Student planners from Rutgers led the information-gathering session at the T. Thomas Fortune Cultural Center. Below, a map on display at the event. (Photo by John T. Ward. Click to enlarge.)
By JOHN T. WARD
Worries about gentrification and pedestrian safety were at the fore as Red Bank residents gathered for a brainstorming session about the future of Shrewsbury Avenue Wednesday night.
The audience at the event. (Photo by John T. Ward. Click to enlarge.)

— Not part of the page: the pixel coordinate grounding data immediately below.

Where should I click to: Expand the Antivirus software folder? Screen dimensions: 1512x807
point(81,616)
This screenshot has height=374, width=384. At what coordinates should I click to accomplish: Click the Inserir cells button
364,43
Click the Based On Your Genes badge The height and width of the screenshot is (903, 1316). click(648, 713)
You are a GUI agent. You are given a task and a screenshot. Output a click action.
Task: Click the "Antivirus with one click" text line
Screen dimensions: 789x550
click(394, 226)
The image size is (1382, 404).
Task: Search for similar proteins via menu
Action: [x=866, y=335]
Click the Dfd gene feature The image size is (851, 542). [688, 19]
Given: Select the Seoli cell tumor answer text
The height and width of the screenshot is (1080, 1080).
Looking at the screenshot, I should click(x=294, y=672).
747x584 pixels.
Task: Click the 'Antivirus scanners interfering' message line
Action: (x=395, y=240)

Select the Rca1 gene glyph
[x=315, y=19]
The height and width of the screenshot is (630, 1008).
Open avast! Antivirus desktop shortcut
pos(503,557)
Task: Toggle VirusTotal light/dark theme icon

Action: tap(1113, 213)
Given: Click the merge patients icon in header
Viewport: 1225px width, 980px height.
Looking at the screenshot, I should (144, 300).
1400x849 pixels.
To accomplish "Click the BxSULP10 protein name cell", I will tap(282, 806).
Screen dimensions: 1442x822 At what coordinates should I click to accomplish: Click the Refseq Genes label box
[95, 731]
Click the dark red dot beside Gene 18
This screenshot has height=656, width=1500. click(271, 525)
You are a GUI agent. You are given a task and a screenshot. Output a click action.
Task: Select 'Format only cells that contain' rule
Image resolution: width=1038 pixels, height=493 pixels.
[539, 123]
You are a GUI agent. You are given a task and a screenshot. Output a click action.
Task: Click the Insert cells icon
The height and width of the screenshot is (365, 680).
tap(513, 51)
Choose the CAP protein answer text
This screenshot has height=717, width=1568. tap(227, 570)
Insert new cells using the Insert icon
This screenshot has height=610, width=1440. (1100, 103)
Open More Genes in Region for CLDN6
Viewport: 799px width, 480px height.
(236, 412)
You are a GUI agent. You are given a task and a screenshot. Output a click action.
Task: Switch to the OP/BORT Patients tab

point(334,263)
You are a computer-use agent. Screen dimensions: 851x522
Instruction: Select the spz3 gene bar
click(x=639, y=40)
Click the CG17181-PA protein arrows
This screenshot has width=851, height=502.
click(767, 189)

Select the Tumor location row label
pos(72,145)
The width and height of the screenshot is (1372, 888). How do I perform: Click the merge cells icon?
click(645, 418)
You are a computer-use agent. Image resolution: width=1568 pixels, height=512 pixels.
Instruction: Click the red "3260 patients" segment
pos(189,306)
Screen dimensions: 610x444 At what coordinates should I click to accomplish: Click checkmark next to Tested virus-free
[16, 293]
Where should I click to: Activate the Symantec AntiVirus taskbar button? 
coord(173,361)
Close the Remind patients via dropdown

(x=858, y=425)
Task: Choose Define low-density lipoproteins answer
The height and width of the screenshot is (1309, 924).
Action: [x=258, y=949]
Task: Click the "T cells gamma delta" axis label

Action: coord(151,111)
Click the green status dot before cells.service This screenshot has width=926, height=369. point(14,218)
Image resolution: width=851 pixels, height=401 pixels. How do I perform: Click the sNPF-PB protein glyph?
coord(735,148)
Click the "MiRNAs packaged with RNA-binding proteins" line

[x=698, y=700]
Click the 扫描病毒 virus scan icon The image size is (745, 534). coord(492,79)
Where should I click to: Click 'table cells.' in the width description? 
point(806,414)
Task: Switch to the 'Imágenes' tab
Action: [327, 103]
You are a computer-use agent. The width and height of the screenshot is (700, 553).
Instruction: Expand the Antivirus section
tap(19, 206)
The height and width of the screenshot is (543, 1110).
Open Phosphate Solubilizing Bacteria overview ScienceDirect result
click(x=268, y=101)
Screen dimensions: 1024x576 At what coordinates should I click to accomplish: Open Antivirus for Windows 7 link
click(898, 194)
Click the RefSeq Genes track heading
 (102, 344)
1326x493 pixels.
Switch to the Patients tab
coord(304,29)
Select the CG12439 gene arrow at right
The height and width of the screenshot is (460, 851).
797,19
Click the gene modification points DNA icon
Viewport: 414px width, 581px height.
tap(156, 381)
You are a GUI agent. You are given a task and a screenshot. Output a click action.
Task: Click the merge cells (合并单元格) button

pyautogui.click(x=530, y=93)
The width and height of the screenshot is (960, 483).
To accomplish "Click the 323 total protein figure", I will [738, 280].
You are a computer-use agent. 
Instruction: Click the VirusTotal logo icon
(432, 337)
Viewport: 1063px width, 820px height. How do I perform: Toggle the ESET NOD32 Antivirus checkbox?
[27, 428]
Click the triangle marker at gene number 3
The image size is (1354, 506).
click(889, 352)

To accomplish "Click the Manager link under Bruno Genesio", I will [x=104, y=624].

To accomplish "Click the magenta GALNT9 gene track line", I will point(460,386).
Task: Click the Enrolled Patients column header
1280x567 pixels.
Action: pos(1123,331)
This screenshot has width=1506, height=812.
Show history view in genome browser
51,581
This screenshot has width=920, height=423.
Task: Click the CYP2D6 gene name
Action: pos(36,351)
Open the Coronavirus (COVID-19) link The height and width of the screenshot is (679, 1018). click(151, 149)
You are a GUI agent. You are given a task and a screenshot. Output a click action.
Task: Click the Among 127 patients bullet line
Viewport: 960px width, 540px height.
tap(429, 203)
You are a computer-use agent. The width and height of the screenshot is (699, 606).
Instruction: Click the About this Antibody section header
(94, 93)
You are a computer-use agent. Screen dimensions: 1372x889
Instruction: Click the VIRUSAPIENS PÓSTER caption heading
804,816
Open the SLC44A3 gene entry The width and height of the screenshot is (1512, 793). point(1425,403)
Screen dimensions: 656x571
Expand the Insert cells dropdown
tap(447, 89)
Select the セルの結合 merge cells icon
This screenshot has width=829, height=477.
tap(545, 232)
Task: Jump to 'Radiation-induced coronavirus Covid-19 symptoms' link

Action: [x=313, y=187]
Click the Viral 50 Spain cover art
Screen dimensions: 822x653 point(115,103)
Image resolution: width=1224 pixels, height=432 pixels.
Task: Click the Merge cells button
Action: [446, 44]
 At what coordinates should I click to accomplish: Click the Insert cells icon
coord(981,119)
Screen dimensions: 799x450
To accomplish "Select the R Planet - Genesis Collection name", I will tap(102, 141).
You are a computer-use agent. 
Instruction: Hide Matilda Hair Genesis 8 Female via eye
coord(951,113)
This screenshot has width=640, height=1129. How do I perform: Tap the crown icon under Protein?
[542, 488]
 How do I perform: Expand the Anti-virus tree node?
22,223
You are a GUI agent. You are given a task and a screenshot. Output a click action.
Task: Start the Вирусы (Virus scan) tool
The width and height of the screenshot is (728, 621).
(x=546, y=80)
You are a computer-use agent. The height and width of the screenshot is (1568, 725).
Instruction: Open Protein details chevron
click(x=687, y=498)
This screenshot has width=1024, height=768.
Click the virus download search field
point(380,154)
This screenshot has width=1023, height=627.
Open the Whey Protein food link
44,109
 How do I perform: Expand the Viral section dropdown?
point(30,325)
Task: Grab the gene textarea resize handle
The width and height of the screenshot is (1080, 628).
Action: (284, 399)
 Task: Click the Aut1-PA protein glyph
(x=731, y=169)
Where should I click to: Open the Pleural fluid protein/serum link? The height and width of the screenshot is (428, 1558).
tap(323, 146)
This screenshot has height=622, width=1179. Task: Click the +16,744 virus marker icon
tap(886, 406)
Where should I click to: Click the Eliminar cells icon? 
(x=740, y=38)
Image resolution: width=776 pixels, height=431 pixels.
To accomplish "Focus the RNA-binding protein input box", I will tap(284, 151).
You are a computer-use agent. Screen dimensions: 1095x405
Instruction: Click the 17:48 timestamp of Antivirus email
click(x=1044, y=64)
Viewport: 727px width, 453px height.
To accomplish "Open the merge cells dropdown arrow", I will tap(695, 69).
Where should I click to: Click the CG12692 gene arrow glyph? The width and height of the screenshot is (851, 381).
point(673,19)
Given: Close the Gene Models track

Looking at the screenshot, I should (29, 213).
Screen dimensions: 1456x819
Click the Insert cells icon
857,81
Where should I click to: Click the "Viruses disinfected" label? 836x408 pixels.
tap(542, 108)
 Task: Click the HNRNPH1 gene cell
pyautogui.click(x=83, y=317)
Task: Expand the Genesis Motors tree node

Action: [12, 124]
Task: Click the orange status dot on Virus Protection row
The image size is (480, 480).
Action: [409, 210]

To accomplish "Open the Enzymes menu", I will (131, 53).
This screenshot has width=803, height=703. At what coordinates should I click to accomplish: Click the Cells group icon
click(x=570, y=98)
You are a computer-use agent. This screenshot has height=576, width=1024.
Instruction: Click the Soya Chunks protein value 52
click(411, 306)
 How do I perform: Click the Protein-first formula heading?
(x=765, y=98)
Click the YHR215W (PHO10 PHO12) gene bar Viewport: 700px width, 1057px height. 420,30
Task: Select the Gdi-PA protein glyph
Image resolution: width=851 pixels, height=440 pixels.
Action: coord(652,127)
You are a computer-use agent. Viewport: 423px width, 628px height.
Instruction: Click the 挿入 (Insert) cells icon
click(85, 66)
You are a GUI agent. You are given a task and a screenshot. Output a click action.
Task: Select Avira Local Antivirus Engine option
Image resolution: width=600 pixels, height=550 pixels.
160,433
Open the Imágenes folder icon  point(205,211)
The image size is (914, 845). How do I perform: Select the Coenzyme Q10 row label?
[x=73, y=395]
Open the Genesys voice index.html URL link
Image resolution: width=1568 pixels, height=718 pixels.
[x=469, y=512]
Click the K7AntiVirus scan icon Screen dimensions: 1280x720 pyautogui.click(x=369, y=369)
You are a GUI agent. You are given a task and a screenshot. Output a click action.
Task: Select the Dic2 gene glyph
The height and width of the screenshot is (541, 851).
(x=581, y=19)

Held at the T. Thomas Fortune Cultural Center on Drs. James Parker Boulevard, the session was led by graduate students in urban planning at Rutgers University’s Bloustein School of Planning and Public Policy. They’re participating in a “design studio” led by planners Susan Gruel and Fred Heyer, whose firm, Heyer Gruel & Associates, is based on Broad Street.
About half the two dozen or so audience members indicated that they lived in or near the Shrewsbury Avenue corridor. Asked to identify what they like about it, participants cited the area’s ethnic and racial diversity, its walkability and its small restaurants and shops, among other pluses.
But traffic, pedestrian safety and housing affordability were overriding concerns.
“Shrewsbury Avenue has replaced Route 35 as the quickest way through Red Bank,” said Dr. Gene Cheslock, founder of the Parker Family Health Center, located on Shrewsbury Avenue. That endangers pedestrians trying to cross the avenue, he said.
“It’s always been a nightmare” for senior citizens who live at the River Street Commons when crossing the avenue to visit the pharmacy and other businesses, said Amy Goldsmith, of Locust Avenue.
Nancy Blackwood of Chestnut Street said the traffic forces bicyclists onto the sidewalk “because the street is so unsafe.”
Participants also called out a need for affordable housing that has adequate setbacks from the street, as well as more public spaces, both for children to play in and for adults to gather socially.
redbankgreen was unable to stay for the entire event, which was also scheduled to include discussion of ideas for a Broad-to-the-river concept linking Broad Street and the Navesink waterfront.
The students said they intend to return to Red Bank in about a month to present a “planning document” for public consideration, said one of the students. No date for the event has yet been determined.
Last December, undergrads from the Bloustein program presented ideas for transforming Monmouth Street in the area of the train station.